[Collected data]
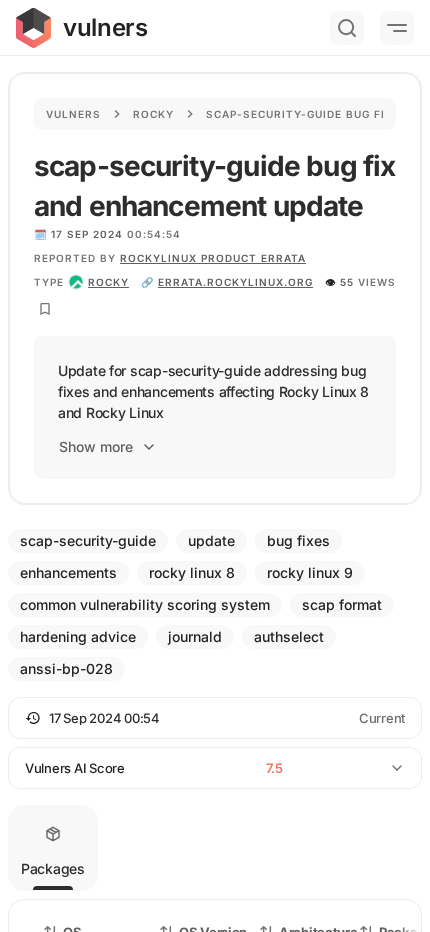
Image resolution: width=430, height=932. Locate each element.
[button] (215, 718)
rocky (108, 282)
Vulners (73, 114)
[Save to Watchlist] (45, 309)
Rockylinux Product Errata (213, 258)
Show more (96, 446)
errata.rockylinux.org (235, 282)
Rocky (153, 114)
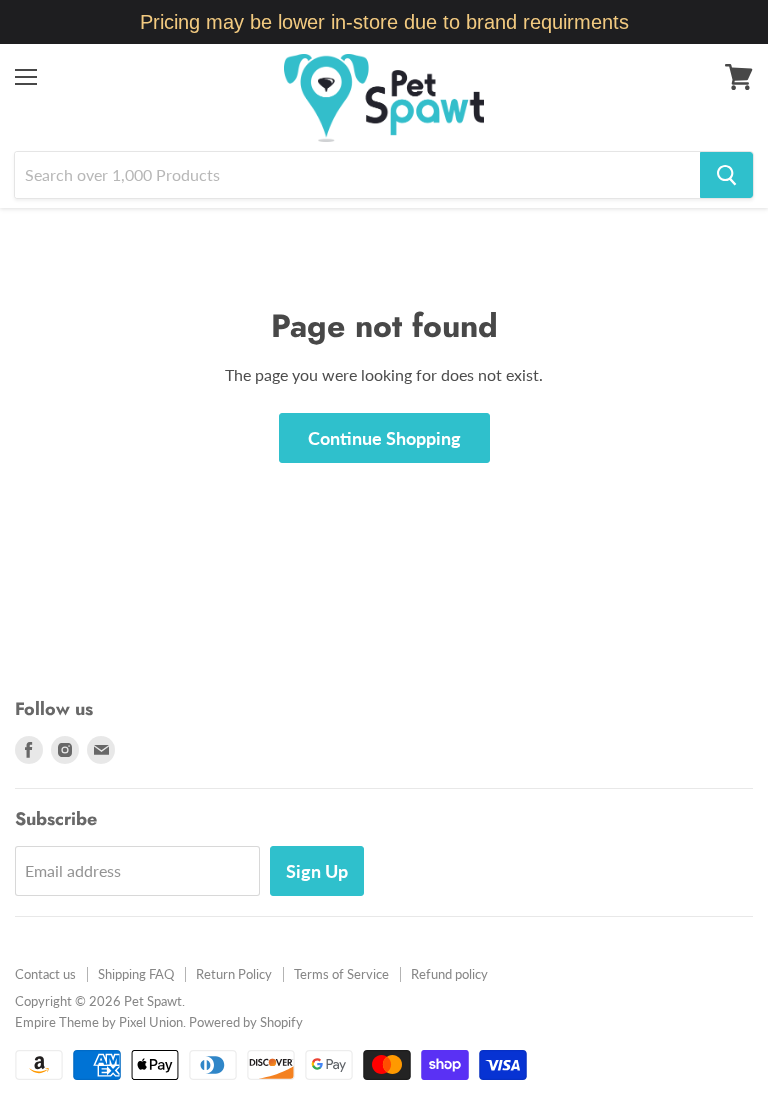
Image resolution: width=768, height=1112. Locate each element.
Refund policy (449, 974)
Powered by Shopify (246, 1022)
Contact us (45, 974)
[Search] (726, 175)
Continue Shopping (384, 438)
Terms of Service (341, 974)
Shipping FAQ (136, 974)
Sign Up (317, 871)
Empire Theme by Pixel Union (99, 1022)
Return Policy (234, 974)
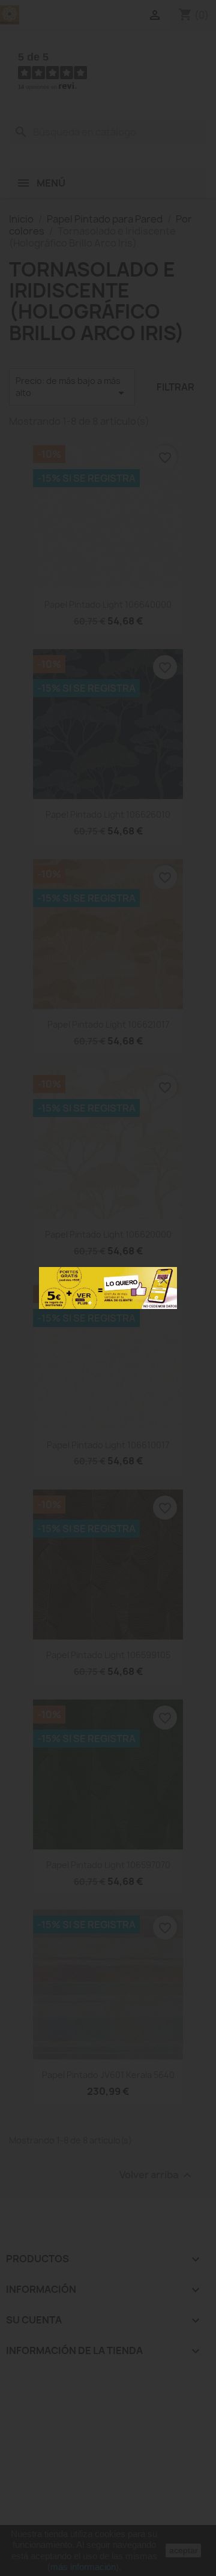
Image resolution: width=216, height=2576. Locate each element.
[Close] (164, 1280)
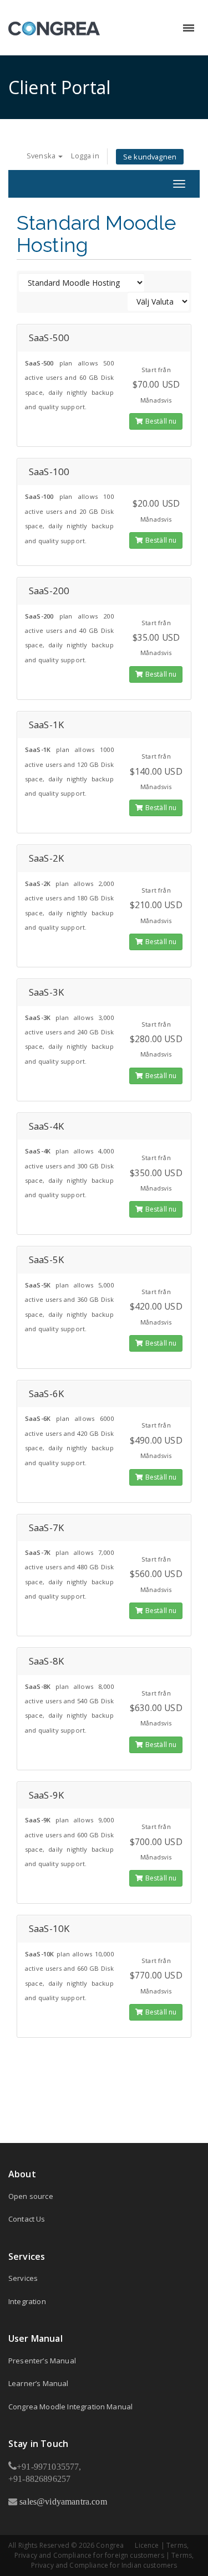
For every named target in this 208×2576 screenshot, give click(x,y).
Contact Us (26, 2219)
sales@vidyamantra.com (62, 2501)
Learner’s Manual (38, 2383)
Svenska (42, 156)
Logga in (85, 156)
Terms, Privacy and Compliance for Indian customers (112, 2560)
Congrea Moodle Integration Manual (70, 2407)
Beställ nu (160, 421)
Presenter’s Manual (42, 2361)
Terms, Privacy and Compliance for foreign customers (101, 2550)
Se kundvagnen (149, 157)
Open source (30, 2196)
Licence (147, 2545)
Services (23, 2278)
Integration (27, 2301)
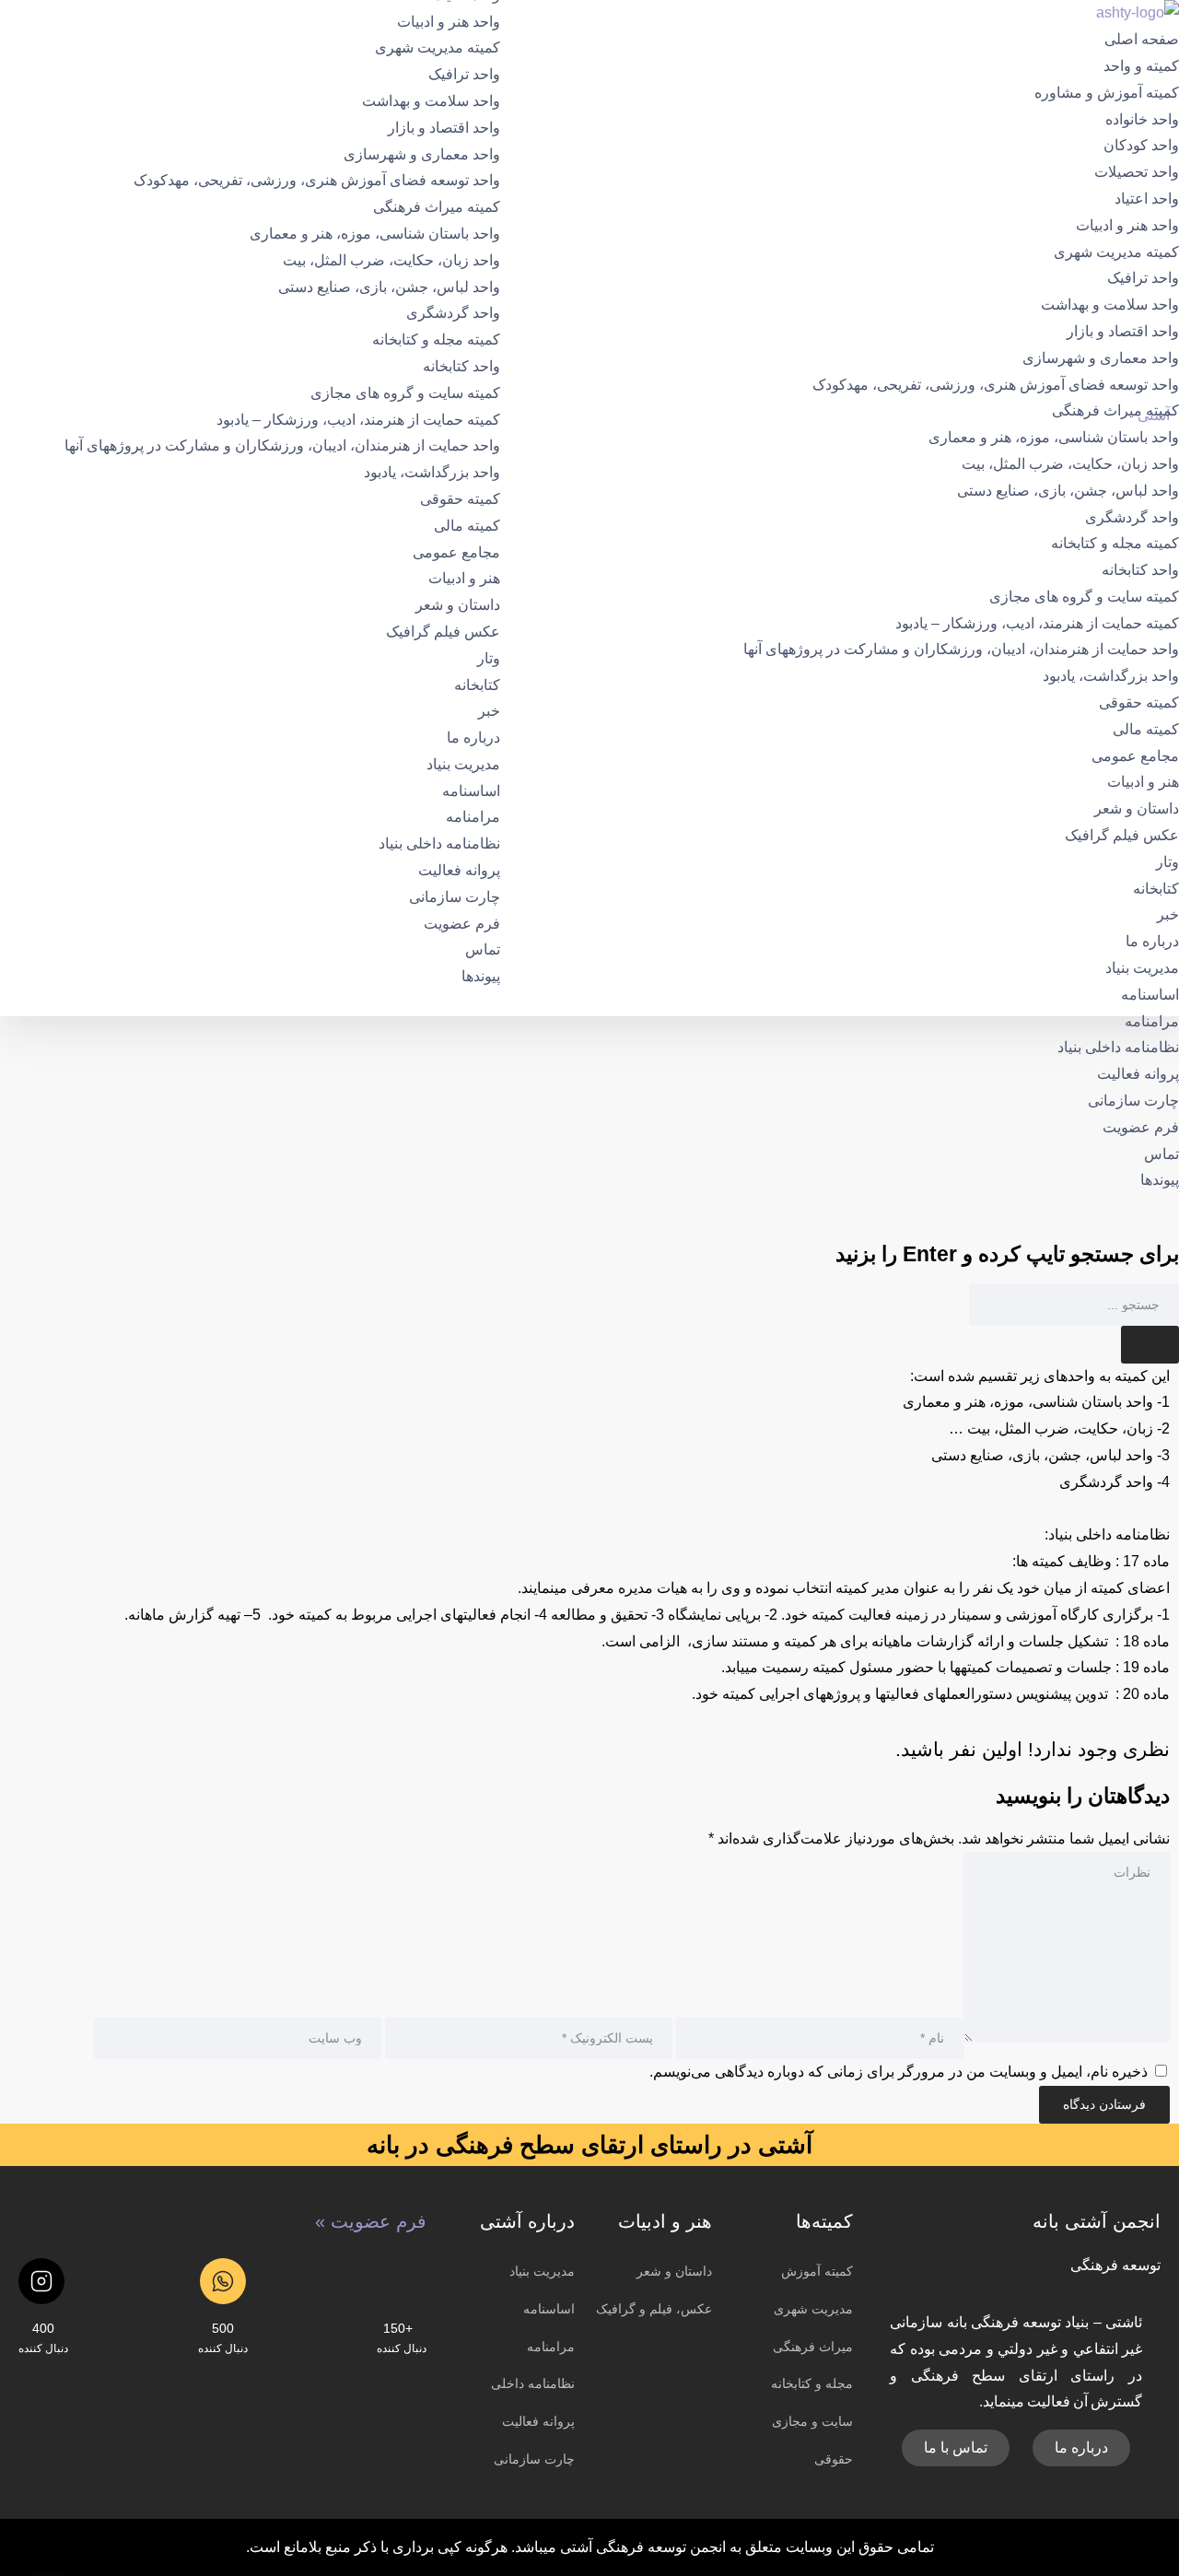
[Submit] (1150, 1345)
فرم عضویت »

▶ **INSTRUCTIONS FOR THE TASK**
Print nothing except the lines above from the one containing "[Save to Watchlist] (45, 309)" down to the one containing "[Search] (726, 175)", both included, exactly as written and free of pictures.

▶ **ANSWER TO THE PROBLEM**
[Save to Watchlist] (45, 309)
Rockylinux Product Errata (213, 258)
Show more (96, 446)
errata.rockylinux.org (235, 282)
Rocky (153, 114)
Image resolution: width=768, height=1112. Locate each element.
Refund policy (449, 974)
Powered by Shopify (246, 1022)
Contact us (45, 974)
[Search] (726, 175)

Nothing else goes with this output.